Aktuell läuft ein weltweit einzigartiges Forschungsprojekt im Wohnbau zwischen der BOKU, dem Ingenieurbüro Hofbauer und Treberspurg & Partner Architekten: Ein in Passivhausbauweise errichtetes Doppelhaus in Purkersdorf in Niederösterreich ist mit einer Bauteilaktivierung mit prädiktiver Steuerung ausgestattet, die das Heizen und Kühlen des Gebäudes unter Berücksichtigung von Wetterprognosen regelt.
Die Bauteilaktivierung zeichnet sich dadurch aus, dass der Beton als Energiespeicher genutzt wird. Die Trägheit des Energiespeichers Beton ermöglicht die kostengünstige und effiziente Zwischenspeicherung von Sonnen- und Windenergie. „Ein ganz wichtiges Thema, da das Heizen und Kühlen von Gebäuden in Zukunft ohne fossile Energieträger erfolgen soll“, meint Sebastian Spaun, Geschäftsführer der Vereinigung der Österreichischen Zementindustrie.
Im Forschungsprojekt mit dem Namen „TAB-Scale“ wird nun gemessen, ob sich unter Berücksichtigung von Wetterprognosedaten ein messbarer Vorteil für den Gebäudebetrieb ergibt und wie groß dieser in unterschiedlichen Situationen erwartet werden kann. Dafür werden Informationen über zukünftige Entwicklungen der Außentemperatur und der solaren Einstrahlungsleistung der nächsten 24 bis 48 Stunden verarbeitet. Die Daten werden mit Temperaturfühlern, die in den Stahlbetonwänden einbetoniert sind, erhoben. So kann das Haus rechtzeitig auf die prognostizierte Wetterlage reagieren. Künftig sollen noch weitere Komponenten, wie zum Beispiel Strompreise berücksichtigt werden.
Das in Passivhausbauweise errichtete Haus ist entsprechend dem konstruktiven und energetischen Konzept als Stahlbetonkonstruktion mit hoher Speichermasse ausgeführt. Ziel ist es, die am Haus mittels Photovoltaik und am Grundstück mittels Tiefenbohrungen gewonnene Energie sowie die passive Solarenergie zu nutzen und zu speichern.
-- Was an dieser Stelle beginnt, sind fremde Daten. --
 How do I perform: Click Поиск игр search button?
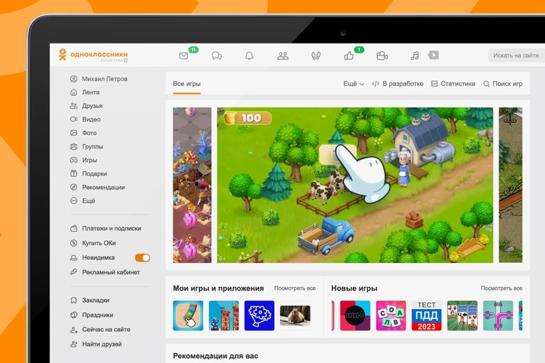point(502,84)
Das Passivhaus ist nach den Kriterien des solaren Bauens geplant und mit einer Bauteilaktivierung ausgestattet, die sämtliche Heiz- und Kühlfunktionen des Gebäudes übernimmt. Die Energieversorgung für Heizung und Warmwasser erfolgt über eine Wärmepumpe mit Erdreichtiefensonden als Wärmequellen. Ein beträchtlicher Teil des Strombedarfs wird durch eine Photovoltaikanlage am Dach abgedeckt. Neben einer hoch wärmedämmenden Gebäudehülle mit Passivhauskomponenten ist das Gebäude zudem mit einer Wohnraumlüftungsanlage mit Wärmerückgewinnung inklusive Zusatzheizungsfunktion ausgestattet.
Mit hohen Decken und riesigen Fensterfronten sowie einer klugen Raumaufteilung bietet das Doppelhaus ein ausgeklügeltes Wohnkonzept und bestimmt eine hohe Lebensqualität für seine Bewohner*innen. „Mit diesem Forschungsprojekt möchten wir einen wichtigen Beitrag in Bezug auf nachhaltige Gebäude leisten“, so Martin Treberspurg von Treberspurg & Partner Architekten. „Das Gebäude kann als Baustein eines Smart-City-Konzepts gesehen werden, in dem Gebäude nicht nur dezentral Energie produzieren, sondern diese auch speichern können.“ Ziel des Forschungsprojekts ist es, diese zukunftsweisende und kostengünstige Technologie für den mehrgeschoßigen sozialen Wohnbau nutzbar zu machen.